This time, however, the Royal College of Nursing (RCN) says it will not provide cover for emergency care and cancer treatment, which were staffed during recent strikes.
Asked about the NHS strikes, Labour’s Thangam Debbonaire says she understands why NHS staff feel “fed up and pushed to the edge”.
“Before Christmas when industrial action was in the wings, the head of the RCN, Pat Cullen, said to the government that she would negotiate anywhere, anytime, including Christmas Day.”
Rishi Sunak and Steve Barclay “failed to do anything about it”, she says.
“There’s always room for further negotiation, and I really think at this late stage, Rishi Sunak needs to come down and sort this out.
“That would be a responsible leader, that would be what Wes Streeting as health secretary would do, it’s what Keir Starmer would do.
“We would also not have been in this position in the first place,” she says, noting that there were no NHS strikes under the last Labour government.
“That is because we kept talking to the workforce.
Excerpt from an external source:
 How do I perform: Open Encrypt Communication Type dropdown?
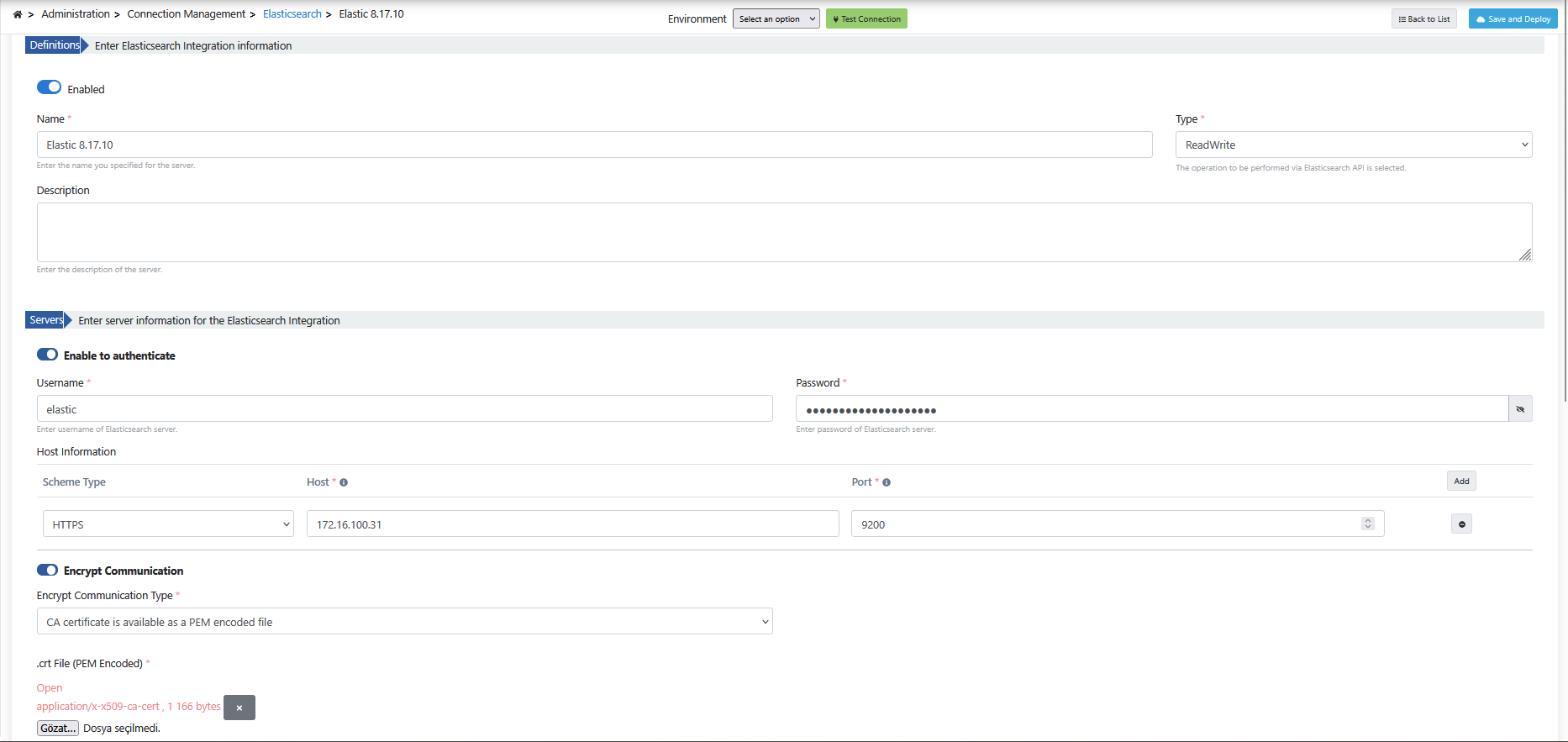[404, 622]
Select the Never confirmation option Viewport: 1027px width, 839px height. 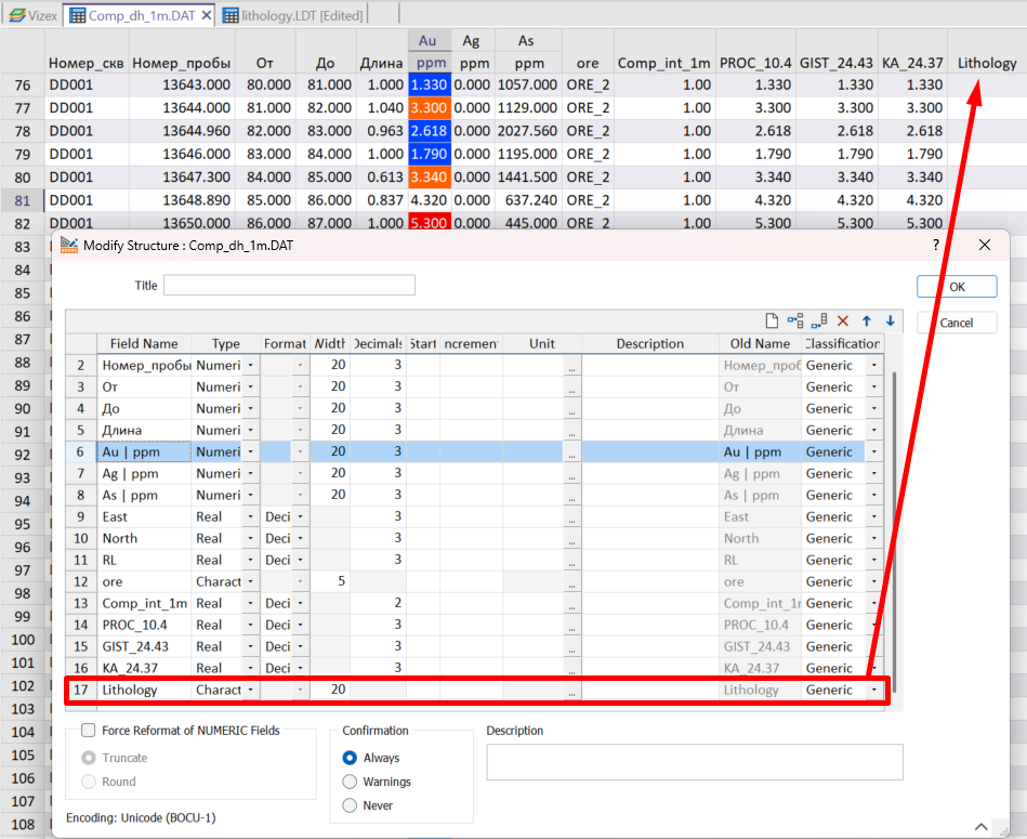[349, 805]
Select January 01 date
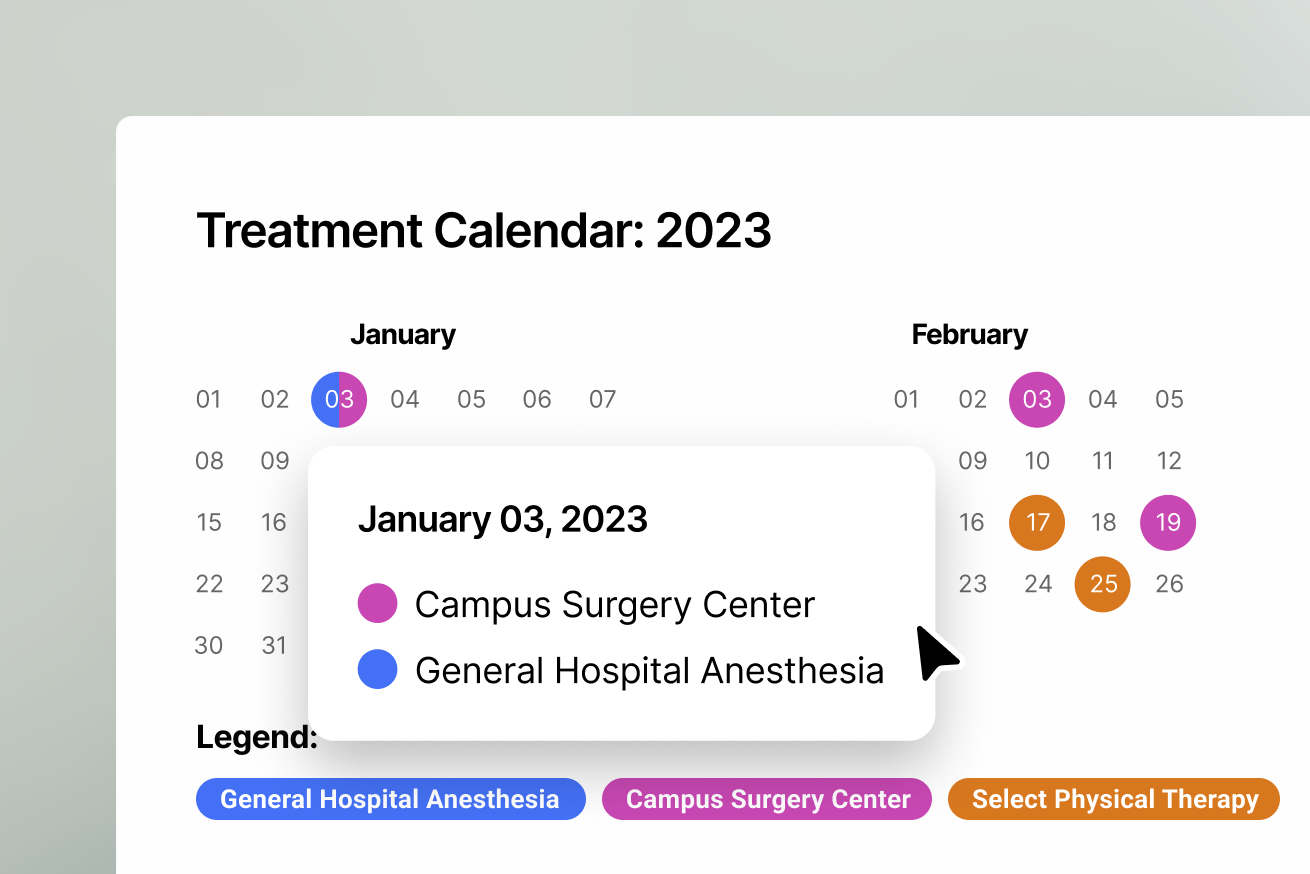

This is on the Tory government, that’s their failure to talk to the nursing unions in advance to try to prevent industrial action.”
She says Mr Streeting would have met with NHS staff months ago not just to address pay, but also conditions.
Labour’s solution would be to invest in the NHS workforce to expand it, she adds.
Asked about the withdrawal of key NHS services in the upcoming strikes, Ms Debbonaire says: “We wouldn’t support withdrawing cancer care and emergency care, and I don’t think nurses and doctors want to do that.
“I think that this is why it’s on Rishi Sunak to get down and sort this out.”